[EXERCISE OBJECTIVE] Render every line of the records below as a JSON list of strings, one string per line, leaving out blank lines.

Rows of pointing data

============================================================

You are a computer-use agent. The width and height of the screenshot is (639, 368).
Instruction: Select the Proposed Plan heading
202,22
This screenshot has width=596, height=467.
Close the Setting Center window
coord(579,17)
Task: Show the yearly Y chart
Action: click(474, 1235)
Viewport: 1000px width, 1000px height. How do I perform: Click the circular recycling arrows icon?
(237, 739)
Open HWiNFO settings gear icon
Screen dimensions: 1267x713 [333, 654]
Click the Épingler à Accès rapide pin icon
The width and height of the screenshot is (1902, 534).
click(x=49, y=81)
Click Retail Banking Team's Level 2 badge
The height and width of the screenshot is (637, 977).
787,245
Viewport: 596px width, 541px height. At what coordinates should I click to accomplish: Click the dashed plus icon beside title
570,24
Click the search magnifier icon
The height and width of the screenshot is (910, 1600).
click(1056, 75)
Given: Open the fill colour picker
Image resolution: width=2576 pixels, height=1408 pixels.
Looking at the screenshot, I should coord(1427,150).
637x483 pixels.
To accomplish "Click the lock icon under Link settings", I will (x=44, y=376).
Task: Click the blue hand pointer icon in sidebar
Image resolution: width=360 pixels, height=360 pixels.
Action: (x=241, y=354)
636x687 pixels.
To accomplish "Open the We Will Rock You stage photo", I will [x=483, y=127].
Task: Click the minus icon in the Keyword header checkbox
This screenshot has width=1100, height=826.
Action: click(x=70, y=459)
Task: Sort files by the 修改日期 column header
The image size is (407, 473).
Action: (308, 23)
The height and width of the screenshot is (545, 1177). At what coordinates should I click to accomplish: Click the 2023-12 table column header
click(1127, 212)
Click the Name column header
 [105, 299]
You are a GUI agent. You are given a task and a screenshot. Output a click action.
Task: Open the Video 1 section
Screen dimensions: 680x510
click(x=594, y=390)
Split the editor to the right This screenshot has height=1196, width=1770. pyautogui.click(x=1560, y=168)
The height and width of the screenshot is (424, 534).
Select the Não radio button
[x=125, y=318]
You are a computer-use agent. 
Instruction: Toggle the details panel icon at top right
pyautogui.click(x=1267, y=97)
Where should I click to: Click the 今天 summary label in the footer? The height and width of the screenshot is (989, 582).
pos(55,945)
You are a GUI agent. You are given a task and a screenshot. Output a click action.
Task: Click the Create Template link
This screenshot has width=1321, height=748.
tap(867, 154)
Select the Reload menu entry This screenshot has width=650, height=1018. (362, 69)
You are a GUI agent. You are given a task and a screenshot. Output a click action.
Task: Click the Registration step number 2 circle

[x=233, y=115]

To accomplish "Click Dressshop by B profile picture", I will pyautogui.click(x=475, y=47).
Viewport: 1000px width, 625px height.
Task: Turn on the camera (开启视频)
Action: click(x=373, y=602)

============================================================

[EXPECTED ANSWER]
[
  "You are a computer-use agent. The width and height of the screenshot is (639, 368).",
  "Instruction: Select the Proposed Plan heading",
  "202,22",
  "This screenshot has width=596, height=467.",
  "Close the Setting Center window",
  "coord(579,17)",
  "Task: Show the yearly Y chart",
  "Action: click(474, 1235)",
  "Viewport: 1000px width, 1000px height. How do I perform: Click the circular recycling arrows icon?",
  "(237, 739)",
  "Open HWiNFO settings gear icon",
  "Screen dimensions: 1267x713 [333, 654]",
  "Click the Épingler à Accès rapide pin icon",
  "The width and height of the screenshot is (1902, 534).",
  "click(x=49, y=81)",
  "Click Retail Banking Team's Level 2 badge",
  "The height and width of the screenshot is (637, 977).",
  "787,245",
  "Viewport: 596px width, 541px height. At what coordinates should I click to accomplish: Click the dashed plus icon beside title",
  "570,24",
  "Click the search magnifier icon",
  "The height and width of the screenshot is (910, 1600).",
  "click(1056, 75)",
  "Given: Open the fill colour picker",
  "Image resolution: width=2576 pixels, height=1408 pixels.",
  "Looking at the screenshot, I should coord(1427,150).",
  "637x483 pixels.",
  "To accomplish \"Click the lock icon under Link settings\", I will (x=44, y=376).",
  "Task: Click the blue hand pointer icon in sidebar",
  "Image resolution: width=360 pixels, height=360 pixels.",
  "Action: (x=241, y=354)",
  "636x687 pixels.",
  "To accomplish \"Open the We Will Rock You stage photo\", I will [x=483, y=127].",
  "Task: Click the minus icon in the Keyword header checkbox",
  "This screenshot has width=1100, height=826.",
  "Action: click(x=70, y=459)",
  "Task: Sort files by the 修改日期 column header",
  "The image size is (407, 473).",
  "Action: (308, 23)",
  "The height and width of the screenshot is (545, 1177). At what coordinates should I click to accomplish: Click the 2023-12 table column header",
  "click(1127, 212)",
  "Click the Name column header",
  " [105, 299]",
  "You are a GUI agent. You are given a task and a screenshot. Output a click action.",
  "Task: Open the Video 1 section",
  "Screen dimensions: 680x510",
  "click(x=594, y=390)",
  "Split the editor to the right This screenshot has height=1196, width=1770. pyautogui.click(x=1560, y=168)",
  "The height and width of the screenshot is (424, 534).",
  "Select the Não radio button",
  "[x=125, y=318]",
  "You are a computer-use agent. ",
  "Instruction: Toggle the details panel icon at top right",
  "pyautogui.click(x=1267, y=97)",
  "Where should I click to: Click the 今天 summary label in the footer? The height and width of the screenshot is (989, 582).",
  "pos(55,945)",
  "You are a GUI agent. You are given a task and a screenshot. Output a click action.",
  "Task: Click the Create Template link",
  "This screenshot has width=1321, height=748.",
  "tap(867, 154)",
  "Select the Reload menu entry This screenshot has width=650, height=1018. (362, 69)",
  "You are a GUI agent. You are given a task and a screenshot. Output a click action.",
  "Task: Click the Registration step number 2 circle",
  "[x=233, y=115]",
  "To accomplish \"Click Dressshop by B profile picture\", I will pyautogui.click(x=475, y=47).",
  "Viewport: 1000px width, 625px height.",
  "Task: Turn on the camera (开启视频)",
  "Action: click(x=373, y=602)"
]